GERALD GRIGGS: Well, it-. Waffle Houses, it’s 1400 Waffle Houses around the country. So it’s not typical for every Waffle House. You have Waffle House in urban areas, you have Waffle House in rural areas. So it’s, it depends on the community that we’re dealing with. And I think in the rise of 45, we have a disconnect between the communities. So I don’t, I hope it’s not typical of all waffle houses. But I do believe there’s a corporate climate that needs to be addressed, and it needs to be addressed by the corporate office, the headquarters, to deal with these, to have diversity training, to have sensitivity issues about different cultures that, that participate and that purchase from their establishments.
And secondly, with regard to the direct actions, people are always saying, why don’t you go somewhere else? We don’t need to go anywhere else. This is 2018. The African-American dollar, the minority dollar, should be respected just as much as the majority. We spend $1.3 trillion in this economy, and we should be able to eat wherever we want without being harassed, without being threatened with the police being called, and without being brutally assaulted. So the response is, until that corporation respects our dollars, we’re going to hold up the dollars, and we may just economically affect other dollars. Because we are in a new movement, and it’s called for new tactics that revolutionize the old tactics.
EZE JACKSON: What kind of support are you getting from elected officials in Atlanta, or in the Georgia area?

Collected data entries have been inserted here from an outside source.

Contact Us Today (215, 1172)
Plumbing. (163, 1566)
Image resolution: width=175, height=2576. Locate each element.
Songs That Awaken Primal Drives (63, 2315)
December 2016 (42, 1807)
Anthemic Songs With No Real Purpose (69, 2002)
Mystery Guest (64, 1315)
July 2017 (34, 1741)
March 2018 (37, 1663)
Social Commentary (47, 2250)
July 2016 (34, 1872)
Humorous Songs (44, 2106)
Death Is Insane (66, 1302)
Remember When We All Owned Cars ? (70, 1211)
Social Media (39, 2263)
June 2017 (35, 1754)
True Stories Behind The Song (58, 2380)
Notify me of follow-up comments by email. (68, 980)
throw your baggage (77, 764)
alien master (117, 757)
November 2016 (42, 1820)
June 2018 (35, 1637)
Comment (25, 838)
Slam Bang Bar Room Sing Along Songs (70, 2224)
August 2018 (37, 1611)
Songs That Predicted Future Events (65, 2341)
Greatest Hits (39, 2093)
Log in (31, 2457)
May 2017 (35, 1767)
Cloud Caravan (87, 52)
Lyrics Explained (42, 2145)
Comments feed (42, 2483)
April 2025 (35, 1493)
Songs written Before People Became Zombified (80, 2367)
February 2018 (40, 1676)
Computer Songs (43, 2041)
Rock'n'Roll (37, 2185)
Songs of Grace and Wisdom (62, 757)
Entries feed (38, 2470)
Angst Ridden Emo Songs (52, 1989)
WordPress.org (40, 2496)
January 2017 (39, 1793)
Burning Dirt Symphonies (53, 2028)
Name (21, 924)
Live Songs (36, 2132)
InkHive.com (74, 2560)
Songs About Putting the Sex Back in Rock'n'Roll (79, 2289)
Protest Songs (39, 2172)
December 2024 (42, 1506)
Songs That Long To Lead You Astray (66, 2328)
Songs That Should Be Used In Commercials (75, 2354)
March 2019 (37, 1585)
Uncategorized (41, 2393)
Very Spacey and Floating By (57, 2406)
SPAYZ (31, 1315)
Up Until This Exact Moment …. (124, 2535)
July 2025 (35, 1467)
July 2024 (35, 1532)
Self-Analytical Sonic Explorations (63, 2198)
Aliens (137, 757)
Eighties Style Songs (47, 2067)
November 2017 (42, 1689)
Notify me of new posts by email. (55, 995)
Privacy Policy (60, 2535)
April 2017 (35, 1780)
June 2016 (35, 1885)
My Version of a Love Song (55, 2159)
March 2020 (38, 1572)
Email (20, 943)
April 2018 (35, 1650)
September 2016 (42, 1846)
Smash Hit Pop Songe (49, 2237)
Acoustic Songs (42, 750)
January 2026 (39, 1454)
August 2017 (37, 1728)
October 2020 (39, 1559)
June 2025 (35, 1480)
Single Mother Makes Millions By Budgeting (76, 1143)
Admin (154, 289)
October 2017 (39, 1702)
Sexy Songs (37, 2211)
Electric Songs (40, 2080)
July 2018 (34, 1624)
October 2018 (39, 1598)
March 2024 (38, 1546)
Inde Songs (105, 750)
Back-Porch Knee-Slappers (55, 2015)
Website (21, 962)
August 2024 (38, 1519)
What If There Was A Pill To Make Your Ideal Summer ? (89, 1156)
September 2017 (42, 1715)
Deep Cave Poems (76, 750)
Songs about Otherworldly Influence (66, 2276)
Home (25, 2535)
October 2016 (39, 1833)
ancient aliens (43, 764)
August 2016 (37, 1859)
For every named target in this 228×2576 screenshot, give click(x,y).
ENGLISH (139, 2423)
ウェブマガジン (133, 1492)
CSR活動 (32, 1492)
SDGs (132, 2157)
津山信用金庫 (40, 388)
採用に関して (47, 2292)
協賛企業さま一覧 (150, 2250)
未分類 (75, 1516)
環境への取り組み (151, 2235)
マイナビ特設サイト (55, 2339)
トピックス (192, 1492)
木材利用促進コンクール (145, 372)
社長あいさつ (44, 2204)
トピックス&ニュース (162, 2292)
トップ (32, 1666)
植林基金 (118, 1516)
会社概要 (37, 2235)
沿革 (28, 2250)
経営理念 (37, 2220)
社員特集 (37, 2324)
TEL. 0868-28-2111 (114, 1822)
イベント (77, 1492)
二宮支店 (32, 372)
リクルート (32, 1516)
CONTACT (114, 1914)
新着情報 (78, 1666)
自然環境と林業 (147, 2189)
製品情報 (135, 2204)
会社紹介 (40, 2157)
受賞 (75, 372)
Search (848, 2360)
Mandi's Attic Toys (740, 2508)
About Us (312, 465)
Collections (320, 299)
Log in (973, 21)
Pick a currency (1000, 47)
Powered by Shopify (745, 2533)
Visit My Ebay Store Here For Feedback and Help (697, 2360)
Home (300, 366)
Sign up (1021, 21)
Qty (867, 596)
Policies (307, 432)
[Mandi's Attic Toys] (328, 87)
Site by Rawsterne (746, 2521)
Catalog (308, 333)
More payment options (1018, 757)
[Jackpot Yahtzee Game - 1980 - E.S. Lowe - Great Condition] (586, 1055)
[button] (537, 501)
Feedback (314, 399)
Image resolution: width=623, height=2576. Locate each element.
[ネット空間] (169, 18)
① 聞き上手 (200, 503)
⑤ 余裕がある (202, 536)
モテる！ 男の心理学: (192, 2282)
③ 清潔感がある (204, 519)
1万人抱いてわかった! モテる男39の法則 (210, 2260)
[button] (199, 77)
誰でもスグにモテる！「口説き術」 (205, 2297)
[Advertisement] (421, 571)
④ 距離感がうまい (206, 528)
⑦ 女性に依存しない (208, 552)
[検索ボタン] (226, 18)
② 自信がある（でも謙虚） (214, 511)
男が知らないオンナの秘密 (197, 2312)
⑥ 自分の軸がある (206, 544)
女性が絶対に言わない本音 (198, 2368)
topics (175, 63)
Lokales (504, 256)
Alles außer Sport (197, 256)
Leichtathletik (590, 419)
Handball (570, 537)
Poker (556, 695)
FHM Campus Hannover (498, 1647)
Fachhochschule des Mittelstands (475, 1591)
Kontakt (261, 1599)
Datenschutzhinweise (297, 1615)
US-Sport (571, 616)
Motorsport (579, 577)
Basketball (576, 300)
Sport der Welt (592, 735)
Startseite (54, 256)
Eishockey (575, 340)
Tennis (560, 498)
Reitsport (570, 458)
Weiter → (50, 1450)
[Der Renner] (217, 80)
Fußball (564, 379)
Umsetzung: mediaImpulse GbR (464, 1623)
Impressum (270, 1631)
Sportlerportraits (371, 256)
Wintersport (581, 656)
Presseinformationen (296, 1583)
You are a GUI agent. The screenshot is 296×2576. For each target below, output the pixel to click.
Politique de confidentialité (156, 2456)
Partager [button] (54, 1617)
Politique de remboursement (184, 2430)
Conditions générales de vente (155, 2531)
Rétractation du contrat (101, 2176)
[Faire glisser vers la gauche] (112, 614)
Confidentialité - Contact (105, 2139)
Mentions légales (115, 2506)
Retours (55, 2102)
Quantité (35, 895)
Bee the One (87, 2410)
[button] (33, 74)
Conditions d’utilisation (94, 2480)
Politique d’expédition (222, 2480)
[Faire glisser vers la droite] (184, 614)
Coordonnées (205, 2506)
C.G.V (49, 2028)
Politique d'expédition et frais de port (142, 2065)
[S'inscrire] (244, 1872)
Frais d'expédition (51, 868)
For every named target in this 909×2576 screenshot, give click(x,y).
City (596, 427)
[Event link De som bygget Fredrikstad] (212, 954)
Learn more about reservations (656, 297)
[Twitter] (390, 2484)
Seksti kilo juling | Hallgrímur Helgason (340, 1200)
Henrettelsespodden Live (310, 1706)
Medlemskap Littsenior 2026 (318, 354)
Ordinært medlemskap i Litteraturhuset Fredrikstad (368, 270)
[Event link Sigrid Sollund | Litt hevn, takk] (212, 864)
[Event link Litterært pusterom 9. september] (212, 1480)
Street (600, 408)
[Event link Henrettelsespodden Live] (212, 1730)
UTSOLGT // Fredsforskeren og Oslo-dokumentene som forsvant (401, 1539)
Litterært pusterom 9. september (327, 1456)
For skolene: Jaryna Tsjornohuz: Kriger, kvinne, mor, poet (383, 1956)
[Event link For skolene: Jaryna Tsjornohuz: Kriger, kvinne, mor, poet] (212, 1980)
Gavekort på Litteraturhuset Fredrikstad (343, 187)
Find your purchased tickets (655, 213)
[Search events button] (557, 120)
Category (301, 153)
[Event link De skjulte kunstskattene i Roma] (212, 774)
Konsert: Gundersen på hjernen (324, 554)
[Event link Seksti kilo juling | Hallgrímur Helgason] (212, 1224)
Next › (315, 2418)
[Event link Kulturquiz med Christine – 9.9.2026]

GERALD GRIGGS: Oh, in Atlanta we have a broad swell of elected officials that support this movement and have supported other movements. Now, around the state, again, Georgia is a changing state, so in some areas you don’t have as much support. But from the top down you know, I think that we have support of our congressmen. We have support of our mayor. We have support of a lot of the elected officials that are in the Georgia House. And it’s hopeful that we will be a model to the rest of the nation on how you address these issues.
You know, we just recently had the largest march in Georgia history, where Congressman John Lewis and Congressman Hank Johnson, as well as hopefully the next elected governor of the state, Stacey Abrams, were at the marches or been at the protests. So I think Atlanta has always been at the forefront of being progressive and on the forefront of civil rights issues, and we’re trying to hope that we can join with us our sisters and brothers around the South, but more importantly around the nation, on how we push back and we achieve social justice and we achieve Dr. King’s dream of equity. Not just equality, but actual equity, so that we can stop this conversation and move towards a united America.
EZE JACKSON: Well, thanks for joining us, talking about this, Gerald. Definitely hope, hope you all are successful with this. We are watching, and the world is watching.
GERALD GRIGGS: Well, thank you for opening up your platform. And let people know that you can always push back. You can speak truth to power, and you can hold the powerful accountable. And that’s what this movement is about. We will hold Waffle House accountable, and you will see change.
EZE JACKSON: That was attorney Gerald Griggs. Griggs is the vice president of the Georgia State Conference of the NAACP, organizing rallies in the Atlanta area. I’m Eze Jackson. This is The Real News.